Table 5: Loading Factor
Strength of Industrial Competition → Potential of new entrants 0.814
Strength of Industrial Competition → Power of customers 0.785
Strength of Industrial Competition → Threat of substitute products 0.727
Strength of Industrial Competition → Power of suppliers 0.871
Strength of Industrial Competition → Competition in the industry 0.935
Strength of Industrial Competition → Power of government intervention 0.725
Company Resources → Tangible asset 0.898
Company Resources → Intangible asset 0.959
Company Resources → Organizational capabilities 0.954
Competitive Strategy → Cost leadership strategy 0.915
Competitive Strategy → Product differentiation 0.969
Competitive Strategy → Speed-based strategy 0.983

The test results are in line with the results of the study by Massingham (2004) that developed a model for linking strategy and knowledge of resources to achieve significant strategic changes; Omerzel & Gulev (2011) found that companies that have access to the same resources, are able to maximize the use of resources to achieve competitive advantage; Hahn & Powers (2010) show the relationship between the quality of strategic plans, implementation capabilities, and company performance; and other researches that found the role of intangible assets like social capital on marketing goals (Prasetio et al., 2017) especially when considering the role of social media to disseminate intangible assets such as information within company (Sari & Prasetio, 2017).

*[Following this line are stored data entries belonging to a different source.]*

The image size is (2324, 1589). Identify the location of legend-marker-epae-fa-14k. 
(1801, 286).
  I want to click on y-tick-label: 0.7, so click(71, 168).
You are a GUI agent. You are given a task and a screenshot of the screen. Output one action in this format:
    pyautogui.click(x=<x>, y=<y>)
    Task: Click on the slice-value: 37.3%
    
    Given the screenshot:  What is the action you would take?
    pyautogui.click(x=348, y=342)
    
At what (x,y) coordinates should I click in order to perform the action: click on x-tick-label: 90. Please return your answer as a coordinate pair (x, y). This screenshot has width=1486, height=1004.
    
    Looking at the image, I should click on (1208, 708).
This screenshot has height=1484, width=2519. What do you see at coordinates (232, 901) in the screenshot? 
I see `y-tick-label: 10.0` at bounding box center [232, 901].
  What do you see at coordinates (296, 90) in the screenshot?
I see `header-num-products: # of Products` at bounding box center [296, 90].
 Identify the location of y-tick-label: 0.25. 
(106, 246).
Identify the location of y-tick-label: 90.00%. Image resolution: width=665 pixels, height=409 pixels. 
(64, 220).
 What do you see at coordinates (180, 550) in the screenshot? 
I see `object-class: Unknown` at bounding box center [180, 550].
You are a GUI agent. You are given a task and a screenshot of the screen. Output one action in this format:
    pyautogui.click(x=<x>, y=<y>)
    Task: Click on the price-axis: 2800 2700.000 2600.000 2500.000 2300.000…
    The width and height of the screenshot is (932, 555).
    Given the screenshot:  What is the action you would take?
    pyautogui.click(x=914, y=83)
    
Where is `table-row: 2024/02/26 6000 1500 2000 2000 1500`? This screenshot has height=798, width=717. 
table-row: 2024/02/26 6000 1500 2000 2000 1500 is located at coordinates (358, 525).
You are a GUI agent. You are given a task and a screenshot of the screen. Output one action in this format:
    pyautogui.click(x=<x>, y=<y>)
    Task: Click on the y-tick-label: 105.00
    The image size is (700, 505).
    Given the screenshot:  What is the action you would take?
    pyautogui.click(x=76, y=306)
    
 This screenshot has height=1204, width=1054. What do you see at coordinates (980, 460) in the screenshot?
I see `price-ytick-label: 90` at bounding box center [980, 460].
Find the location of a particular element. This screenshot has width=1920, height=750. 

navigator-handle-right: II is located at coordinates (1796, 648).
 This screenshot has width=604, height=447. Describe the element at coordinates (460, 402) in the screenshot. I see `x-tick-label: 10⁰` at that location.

In addition to company resources, industrial competition forces also play a role in enhancing competitive strategies. In this case, the dimensions measured from the highest to lowest level of influence in enhancing competitive strategies are competitor strength, supplier strength, newcomer strength, consumer strength, substitute product strength, and the power of government intervention.

These findings support for previous research findings by Chang and Horng which illustrate how strategies are taken based on market conditions (Chang & Horng, 2010); Giaglis & Fouskas that found that perceptions of competition intensity, threat of substitution and increased buyer strength were associated with more competitive broader innovative reactions; and also Van Pelt (2010) found that a model to secure competitive advantage through a combination of five strengths Porter, RBV and TQM that allow organizations to not only form broad strategies, but also provide the steps needed to implement the strategy, based on strength.


Both Strength of Industrial Competition and Company Resources influence Competitive Strategies simultaneously in Wholesale Network service companies in Indonesia. Partially, Strength of Industrial Competition and Company resources also affect Competitive Strategy. Additionally, this research found that Company Resources play a greater role than Industrial Competition in developing Competitive Strategies for wholesale network service companies in Indonesia. Company resources have a greater role than competitive power of the industry to enhance competitive strategies with intangible assets as the main contributor of Company Resources.